■ Excerpted data:
______________________________
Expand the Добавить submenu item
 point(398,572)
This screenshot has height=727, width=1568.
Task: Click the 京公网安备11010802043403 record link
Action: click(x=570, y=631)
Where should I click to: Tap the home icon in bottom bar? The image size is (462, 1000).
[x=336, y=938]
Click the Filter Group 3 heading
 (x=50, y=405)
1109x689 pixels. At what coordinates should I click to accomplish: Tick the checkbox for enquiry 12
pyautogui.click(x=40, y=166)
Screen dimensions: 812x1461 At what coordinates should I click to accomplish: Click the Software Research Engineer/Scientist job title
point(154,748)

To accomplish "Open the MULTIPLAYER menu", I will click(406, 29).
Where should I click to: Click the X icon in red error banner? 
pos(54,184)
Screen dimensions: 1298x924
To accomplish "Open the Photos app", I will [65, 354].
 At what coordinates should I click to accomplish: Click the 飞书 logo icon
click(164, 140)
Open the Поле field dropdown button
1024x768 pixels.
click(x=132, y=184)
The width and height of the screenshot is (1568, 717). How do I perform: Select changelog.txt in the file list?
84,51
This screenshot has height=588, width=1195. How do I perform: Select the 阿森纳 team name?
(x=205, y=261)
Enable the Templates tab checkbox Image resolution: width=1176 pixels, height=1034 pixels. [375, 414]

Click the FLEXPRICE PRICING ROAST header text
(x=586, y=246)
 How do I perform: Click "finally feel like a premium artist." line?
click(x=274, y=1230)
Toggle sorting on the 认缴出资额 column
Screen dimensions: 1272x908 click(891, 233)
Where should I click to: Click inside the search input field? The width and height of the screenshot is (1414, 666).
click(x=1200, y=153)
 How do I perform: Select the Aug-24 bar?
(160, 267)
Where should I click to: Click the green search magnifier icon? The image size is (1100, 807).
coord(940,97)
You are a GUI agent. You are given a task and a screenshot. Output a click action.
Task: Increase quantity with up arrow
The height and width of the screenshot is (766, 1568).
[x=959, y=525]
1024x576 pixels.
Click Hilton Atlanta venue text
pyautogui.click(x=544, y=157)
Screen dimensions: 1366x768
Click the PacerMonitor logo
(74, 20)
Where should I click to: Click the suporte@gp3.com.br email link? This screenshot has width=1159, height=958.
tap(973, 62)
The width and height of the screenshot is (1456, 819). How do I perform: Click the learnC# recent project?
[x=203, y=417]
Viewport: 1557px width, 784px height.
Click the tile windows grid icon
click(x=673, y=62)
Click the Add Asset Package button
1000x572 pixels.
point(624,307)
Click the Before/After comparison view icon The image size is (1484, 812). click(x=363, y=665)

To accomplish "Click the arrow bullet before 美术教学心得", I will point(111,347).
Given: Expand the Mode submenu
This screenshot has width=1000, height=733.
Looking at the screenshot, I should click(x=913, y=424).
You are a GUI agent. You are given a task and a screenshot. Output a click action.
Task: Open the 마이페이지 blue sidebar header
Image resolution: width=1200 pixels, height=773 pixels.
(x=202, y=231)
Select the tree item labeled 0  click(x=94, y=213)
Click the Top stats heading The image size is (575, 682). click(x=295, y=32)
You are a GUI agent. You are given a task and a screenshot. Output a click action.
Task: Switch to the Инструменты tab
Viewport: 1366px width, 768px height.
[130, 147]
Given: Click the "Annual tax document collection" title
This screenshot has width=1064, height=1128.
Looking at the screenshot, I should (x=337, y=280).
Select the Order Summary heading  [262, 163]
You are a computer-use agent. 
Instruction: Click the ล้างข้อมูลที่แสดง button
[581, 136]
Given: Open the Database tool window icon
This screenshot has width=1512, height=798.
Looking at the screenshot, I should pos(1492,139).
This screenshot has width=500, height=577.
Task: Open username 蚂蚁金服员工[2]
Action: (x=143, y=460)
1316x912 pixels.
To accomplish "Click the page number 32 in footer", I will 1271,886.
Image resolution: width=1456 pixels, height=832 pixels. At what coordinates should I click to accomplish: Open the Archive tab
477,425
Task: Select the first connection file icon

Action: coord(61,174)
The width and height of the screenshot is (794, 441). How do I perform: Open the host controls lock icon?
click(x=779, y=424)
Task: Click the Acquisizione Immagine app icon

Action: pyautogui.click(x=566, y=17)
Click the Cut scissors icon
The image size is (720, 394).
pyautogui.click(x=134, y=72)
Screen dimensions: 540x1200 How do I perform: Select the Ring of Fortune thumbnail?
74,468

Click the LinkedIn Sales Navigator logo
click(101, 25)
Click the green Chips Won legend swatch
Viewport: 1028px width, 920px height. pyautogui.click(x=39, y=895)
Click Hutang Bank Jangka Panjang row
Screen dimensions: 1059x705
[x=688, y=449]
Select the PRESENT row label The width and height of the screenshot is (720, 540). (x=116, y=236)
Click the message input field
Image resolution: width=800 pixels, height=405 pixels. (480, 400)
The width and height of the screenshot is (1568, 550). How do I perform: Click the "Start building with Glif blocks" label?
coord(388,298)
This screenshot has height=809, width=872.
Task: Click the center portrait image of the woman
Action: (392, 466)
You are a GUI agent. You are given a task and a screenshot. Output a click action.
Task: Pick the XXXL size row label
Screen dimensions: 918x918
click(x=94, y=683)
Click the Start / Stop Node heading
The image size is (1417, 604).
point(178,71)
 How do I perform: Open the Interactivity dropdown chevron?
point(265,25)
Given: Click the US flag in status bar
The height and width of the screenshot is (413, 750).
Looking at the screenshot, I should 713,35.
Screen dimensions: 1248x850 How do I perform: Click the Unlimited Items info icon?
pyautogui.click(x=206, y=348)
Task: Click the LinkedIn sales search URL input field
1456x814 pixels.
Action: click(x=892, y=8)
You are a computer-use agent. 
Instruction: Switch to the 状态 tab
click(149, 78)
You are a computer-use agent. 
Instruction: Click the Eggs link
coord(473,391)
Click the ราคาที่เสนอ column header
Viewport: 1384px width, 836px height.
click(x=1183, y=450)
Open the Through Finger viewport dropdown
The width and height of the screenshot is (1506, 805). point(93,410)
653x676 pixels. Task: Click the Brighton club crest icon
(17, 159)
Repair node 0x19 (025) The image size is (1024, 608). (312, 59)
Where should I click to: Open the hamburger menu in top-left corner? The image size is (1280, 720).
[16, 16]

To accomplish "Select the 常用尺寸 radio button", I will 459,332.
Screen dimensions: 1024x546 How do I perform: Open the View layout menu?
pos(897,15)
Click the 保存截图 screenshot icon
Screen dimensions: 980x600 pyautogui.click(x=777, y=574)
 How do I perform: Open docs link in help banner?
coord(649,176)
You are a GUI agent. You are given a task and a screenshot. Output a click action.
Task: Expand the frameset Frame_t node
______________________________
■ What is required:
Every line above should be duplicated exactly as it stands.

■ Solution for this task:
Expand the Добавить submenu item
 point(398,572)
This screenshot has height=727, width=1568.
Task: Click the 京公网安备11010802043403 record link
Action: click(x=570, y=631)
Where should I click to: Tap the home icon in bottom bar? The image size is (462, 1000).
[x=336, y=938]
Click the Filter Group 3 heading
 (x=50, y=405)
1109x689 pixels. At what coordinates should I click to accomplish: Tick the checkbox for enquiry 12
pyautogui.click(x=40, y=166)
Screen dimensions: 812x1461 At what coordinates should I click to accomplish: Click the Software Research Engineer/Scientist job title
point(154,748)

To accomplish "Open the MULTIPLAYER menu", I will click(406, 29).
Where should I click to: Click the X icon in red error banner? 
pos(54,184)
Screen dimensions: 1298x924
To accomplish "Open the Photos app", I will [65, 354].
 At what coordinates should I click to accomplish: Click the 飞书 logo icon
click(164, 140)
Open the Поле field dropdown button
1024x768 pixels.
click(x=132, y=184)
The width and height of the screenshot is (1568, 717). How do I perform: Select changelog.txt in the file list?
84,51
This screenshot has height=588, width=1195. How do I perform: Select the 阿森纳 team name?
(x=205, y=261)
Enable the Templates tab checkbox Image resolution: width=1176 pixels, height=1034 pixels. [375, 414]

Click the FLEXPRICE PRICING ROAST header text
(x=586, y=246)
 How do I perform: Click "finally feel like a premium artist." line?
click(x=274, y=1230)
Toggle sorting on the 认缴出资额 column
Screen dimensions: 1272x908 click(891, 233)
Where should I click to: Click inside the search input field? The width and height of the screenshot is (1414, 666).
click(x=1200, y=153)
 How do I perform: Select the Aug-24 bar?
(160, 267)
Where should I click to: Click the green search magnifier icon? The image size is (1100, 807).
coord(940,97)
You are a GUI agent. You are given a task and a screenshot. Output a click action.
Task: Increase quantity with up arrow
The height and width of the screenshot is (766, 1568).
[x=959, y=525]
1024x576 pixels.
Click Hilton Atlanta venue text
pyautogui.click(x=544, y=157)
Screen dimensions: 1366x768
Click the PacerMonitor logo
(74, 20)
Where should I click to: Click the suporte@gp3.com.br email link? This screenshot has width=1159, height=958.
tap(973, 62)
The width and height of the screenshot is (1456, 819). How do I perform: Click the learnC# recent project?
[x=203, y=417]
Viewport: 1557px width, 784px height.
Click the tile windows grid icon
click(x=673, y=62)
Click the Add Asset Package button
1000x572 pixels.
point(624,307)
Click the Before/After comparison view icon The image size is (1484, 812). click(x=363, y=665)

To accomplish "Click the arrow bullet before 美术教学心得", I will point(111,347).
Given: Expand the Mode submenu
This screenshot has width=1000, height=733.
Looking at the screenshot, I should click(x=913, y=424).
You are a GUI agent. You are given a task and a screenshot. Output a click action.
Task: Open the 마이페이지 blue sidebar header
Image resolution: width=1200 pixels, height=773 pixels.
(x=202, y=231)
Select the tree item labeled 0  click(x=94, y=213)
Click the Top stats heading The image size is (575, 682). click(x=295, y=32)
You are a GUI agent. You are given a task and a screenshot. Output a click action.
Task: Switch to the Инструменты tab
Viewport: 1366px width, 768px height.
[130, 147]
Given: Click the "Annual tax document collection" title
This screenshot has width=1064, height=1128.
Looking at the screenshot, I should (x=337, y=280).
Select the Order Summary heading  [262, 163]
You are a computer-use agent. 
Instruction: Click the ล้างข้อมูลที่แสดง button
[581, 136]
Given: Open the Database tool window icon
This screenshot has width=1512, height=798.
Looking at the screenshot, I should pos(1492,139).
This screenshot has width=500, height=577.
Task: Open username 蚂蚁金服员工[2]
Action: (x=143, y=460)
1316x912 pixels.
To accomplish "Click the page number 32 in footer", I will 1271,886.
Image resolution: width=1456 pixels, height=832 pixels. At what coordinates should I click to accomplish: Open the Archive tab
477,425
Task: Select the first connection file icon

Action: coord(61,174)
The width and height of the screenshot is (794, 441). How do I perform: Open the host controls lock icon?
click(x=779, y=424)
Task: Click the Acquisizione Immagine app icon

Action: pyautogui.click(x=566, y=17)
Click the Cut scissors icon
The image size is (720, 394).
pyautogui.click(x=134, y=72)
Screen dimensions: 540x1200 How do I perform: Select the Ring of Fortune thumbnail?
74,468

Click the LinkedIn Sales Navigator logo
click(101, 25)
Click the green Chips Won legend swatch
Viewport: 1028px width, 920px height. pyautogui.click(x=39, y=895)
Click Hutang Bank Jangka Panjang row
Screen dimensions: 1059x705
[x=688, y=449]
Select the PRESENT row label The width and height of the screenshot is (720, 540). (x=116, y=236)
Click the message input field
Image resolution: width=800 pixels, height=405 pixels. (480, 400)
The width and height of the screenshot is (1568, 550). How do I perform: Click the "Start building with Glif blocks" label?
coord(388,298)
This screenshot has height=809, width=872.
Task: Click the center portrait image of the woman
Action: (392, 466)
You are a GUI agent. You are given a task and a screenshot. Output a click action.
Task: Pick the XXXL size row label
Screen dimensions: 918x918
click(x=94, y=683)
Click the Start / Stop Node heading
The image size is (1417, 604).
point(178,71)
 How do I perform: Open the Interactivity dropdown chevron?
point(265,25)
Given: Click the US flag in status bar
The height and width of the screenshot is (413, 750).
Looking at the screenshot, I should 713,35.
Screen dimensions: 1248x850 How do I perform: Click the Unlimited Items info icon?
pyautogui.click(x=206, y=348)
Task: Click the LinkedIn sales search URL input field
1456x814 pixels.
Action: click(x=892, y=8)
You are a computer-use agent. 
Instruction: Switch to the 状态 tab
click(149, 78)
You are a computer-use agent. 
Instruction: Click the Eggs link
coord(473,391)
Click the ราคาที่เสนอ column header
Viewport: 1384px width, 836px height.
click(x=1183, y=450)
Open the Through Finger viewport dropdown
The width and height of the screenshot is (1506, 805). point(93,410)
653x676 pixels. Task: Click the Brighton club crest icon
(17, 159)
Repair node 0x19 (025) The image size is (1024, 608). (312, 59)
Where should I click to: Open the hamburger menu in top-left corner? The image size is (1280, 720).
[16, 16]

To accomplish "Select the 常用尺寸 radio button", I will 459,332.
Screen dimensions: 1024x546 How do I perform: Open the View layout menu?
pos(897,15)
Click the 保存截图 screenshot icon
Screen dimensions: 980x600 pyautogui.click(x=777, y=574)
 How do I perform: Open docs link in help banner?
coord(649,176)
You are a GUI agent. You are given a task and a screenshot. Output a click action.
Task: Expand the frameset Frame_t node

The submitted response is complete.